Traduzo este poema de Mario Benedetti em homenagem ao poeta-lutador uruguaio Ibero Gutierrez e vários outros poetas-lutadores que assumiram a árdua tarefa de ser artista-em-luta. Dedido este poema também a poeta colombiana Angye Gaona, que vem sendo perseguida pelo governo colombiano por crimes que não cometeu. Aproveito para agradecer a irmá de Ibero, Sara Gutierrez, que me brindou com material muito bonito sobre a obra de Ibero (que era artista plástico também).

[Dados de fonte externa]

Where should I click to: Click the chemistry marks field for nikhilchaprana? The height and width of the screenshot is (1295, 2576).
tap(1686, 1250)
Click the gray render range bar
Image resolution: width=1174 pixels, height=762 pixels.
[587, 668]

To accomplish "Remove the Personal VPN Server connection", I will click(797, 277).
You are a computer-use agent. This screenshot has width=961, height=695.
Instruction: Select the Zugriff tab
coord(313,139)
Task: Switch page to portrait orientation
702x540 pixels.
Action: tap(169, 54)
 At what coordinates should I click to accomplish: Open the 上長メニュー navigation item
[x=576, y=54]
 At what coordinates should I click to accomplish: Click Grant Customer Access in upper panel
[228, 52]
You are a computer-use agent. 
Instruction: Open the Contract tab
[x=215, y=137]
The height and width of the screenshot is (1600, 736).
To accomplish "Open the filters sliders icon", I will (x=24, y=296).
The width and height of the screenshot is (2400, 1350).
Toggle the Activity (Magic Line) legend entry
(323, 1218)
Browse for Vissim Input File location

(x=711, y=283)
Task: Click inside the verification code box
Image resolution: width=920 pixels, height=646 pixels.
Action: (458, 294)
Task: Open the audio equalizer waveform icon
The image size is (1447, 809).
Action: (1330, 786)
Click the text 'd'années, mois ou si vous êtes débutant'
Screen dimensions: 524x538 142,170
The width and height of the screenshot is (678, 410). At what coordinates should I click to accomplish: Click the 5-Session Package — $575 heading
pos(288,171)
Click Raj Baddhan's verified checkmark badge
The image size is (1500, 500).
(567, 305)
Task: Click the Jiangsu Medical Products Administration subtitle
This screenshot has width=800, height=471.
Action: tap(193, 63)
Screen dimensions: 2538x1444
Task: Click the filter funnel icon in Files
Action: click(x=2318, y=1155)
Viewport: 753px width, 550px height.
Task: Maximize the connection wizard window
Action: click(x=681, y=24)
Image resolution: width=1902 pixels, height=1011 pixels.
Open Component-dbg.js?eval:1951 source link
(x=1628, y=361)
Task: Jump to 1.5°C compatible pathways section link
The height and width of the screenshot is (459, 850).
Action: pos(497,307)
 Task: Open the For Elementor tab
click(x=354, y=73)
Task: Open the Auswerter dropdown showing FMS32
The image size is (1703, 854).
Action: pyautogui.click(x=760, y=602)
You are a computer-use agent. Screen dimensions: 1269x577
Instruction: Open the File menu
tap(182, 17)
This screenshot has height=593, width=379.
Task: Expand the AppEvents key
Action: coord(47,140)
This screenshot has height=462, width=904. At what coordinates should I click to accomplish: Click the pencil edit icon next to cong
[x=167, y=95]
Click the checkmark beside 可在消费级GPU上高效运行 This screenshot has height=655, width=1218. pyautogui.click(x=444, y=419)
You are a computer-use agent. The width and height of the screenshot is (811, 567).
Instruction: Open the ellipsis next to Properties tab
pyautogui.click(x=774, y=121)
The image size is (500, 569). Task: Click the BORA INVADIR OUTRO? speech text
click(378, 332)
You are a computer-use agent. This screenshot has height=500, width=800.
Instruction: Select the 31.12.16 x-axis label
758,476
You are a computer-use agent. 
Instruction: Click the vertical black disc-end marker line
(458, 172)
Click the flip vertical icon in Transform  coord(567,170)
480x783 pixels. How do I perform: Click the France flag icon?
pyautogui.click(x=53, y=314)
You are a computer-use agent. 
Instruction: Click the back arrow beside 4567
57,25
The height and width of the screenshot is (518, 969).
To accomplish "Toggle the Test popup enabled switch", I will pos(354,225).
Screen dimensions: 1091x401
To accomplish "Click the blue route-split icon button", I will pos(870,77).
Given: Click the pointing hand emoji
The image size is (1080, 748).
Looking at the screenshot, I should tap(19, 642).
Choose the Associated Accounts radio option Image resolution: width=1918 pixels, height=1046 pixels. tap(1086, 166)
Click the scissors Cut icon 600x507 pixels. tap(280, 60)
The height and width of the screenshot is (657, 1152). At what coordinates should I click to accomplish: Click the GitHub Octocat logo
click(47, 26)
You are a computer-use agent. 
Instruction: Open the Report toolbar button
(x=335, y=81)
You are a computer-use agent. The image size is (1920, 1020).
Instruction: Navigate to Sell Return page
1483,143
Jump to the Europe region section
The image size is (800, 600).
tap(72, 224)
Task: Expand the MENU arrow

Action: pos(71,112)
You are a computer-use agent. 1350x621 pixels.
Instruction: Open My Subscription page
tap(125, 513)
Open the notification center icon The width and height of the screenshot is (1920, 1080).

Como já disse Pedro Tierra no belo poema “Há um lugar na barricada”: “Se entre os companheiros ainda / há quem pergunte a razão / dos poetas, // encontra, primeiro, teu lugar na / barricada, depois, entre os combatentes,/ aponta / o rosto enérgico de tua poesia”. O caminho dos poetas-lutadores e dos artistas-em-luta, no geral, não é fácil até porque muitas vezes são mal vistos pelos próprios companheiros de luta… mas esses são essenciais tanto pra compreensão concreta e profunda do espírito de uma época, quanto pra vislumbrar o novo…

ESTES POETAS SÃO MEUS – MARIO BENEDETTI

“Estes poetas são meus” Carlos Drummond de Andrade

Roque leonel ibero rigoberto ricardo paco otto-rené javier quantas vezes e em quantas reuniões e assembléias os terão (mal) tratado de pequeno-burgueses terão ficado sozinhos com seu antigo costume de raciocionar / ou a sós com o rigor científico a sós com um impulso moral / a sós em uma solidão não querida nem buscada a sós com seus amores ao próximo à próxima com a preocupação de que os segregavam sozinhos para entender tudo e a todos

quantas vezes e em quantas esperanças ou rotas terão andado tateando a relâmpagos deixando repousar o tempo da poesia eles infatigáveis rebentando-se sabendo que não eram os pequenos burgueses que os rudes companheiros diziam

que não eram os frouxos os livrescos olhando-se no espelho até desentranhá-lo como narcisos nunca / olhando-se autocríticos jamais desalentados / tratando de encontrar o resquício a brecha o abrigo o mérito de ser como os outros ou algo assim

quantas vezes e em quantos cochilos insones terão considerado a pena ou o atalho de apagar a poesia / de apagar-se como poetas / apagar o modesto delírio e juntar as palavras voláteis e transformá-las por outras as concretas e revolucionar as vinte e quatro horas e por-se no esquema e abandonar os tropos e andar ao mesmo passo / nadar o mesmo rio e fabricar assim a infundada esperança de serem iguais aos outros / serem igualmente julgados e medidos

quantas vezes e em quantas lagoas e memórias terão querido ser / luz vermelha / terra verde e compartilhar a luta em pedacinhos aprender sangue a sangue o alfabeto qual se não o soubessem / desde baixo arder na bondade elementar sentir a fúria como um calafrio continuar o amor sem os alertas companheríssimos nas difíceis joviais nas fáceis igualmente medidos e julgados

mas um dia uma noite uma qualquercoisa arriscaram o corpo a miséria os versos souberam de repente que a lei era velha que os suaves poetas ainda que se esgoelem ainda que vençam o vento e a lua dispõem de uma só ocasião decisiva a fim de que os rudes queridos companheiros admitam que nem sempre / mas às vezes / esses da palavra esses de calma em germe podem ser valorosos como um sonho leais como um rio fortes como um imã o grave é que sua única ocasião é morrer uma forma talvez de desmorrer-se defendendo uma causa pela que outros não precisariam morrer para serem aceitos para serem abraçados e acreditados.

quantas vezes e em quantas substancias e cegueiras terão insistido na candura e buscado argumentos com raiva / resistido para apontar o inimigo / o chumbo que vinha no ar aniquilando matando desmintindo desabrigando ardendo e terão desesperado a esperança de encurralar a confiança ou de inspirá-la

e no entanto / logo / em um segundo em uma eucaristia de tiros na revelação das explosões na tortura sem promessa e última em um instante breve como um trago sem argumentos / sem palavras / ternos tristíssimos finalmente e desapegados nesse instante que não tem fim desfeitos e refeitos de coragem explodidos de fé / mortos de pena deixaram de aspirar quando o lampejo quando o sabor final e o vislumbre quando mudaram a tênue amargura de pequeno burguês pela de mártir.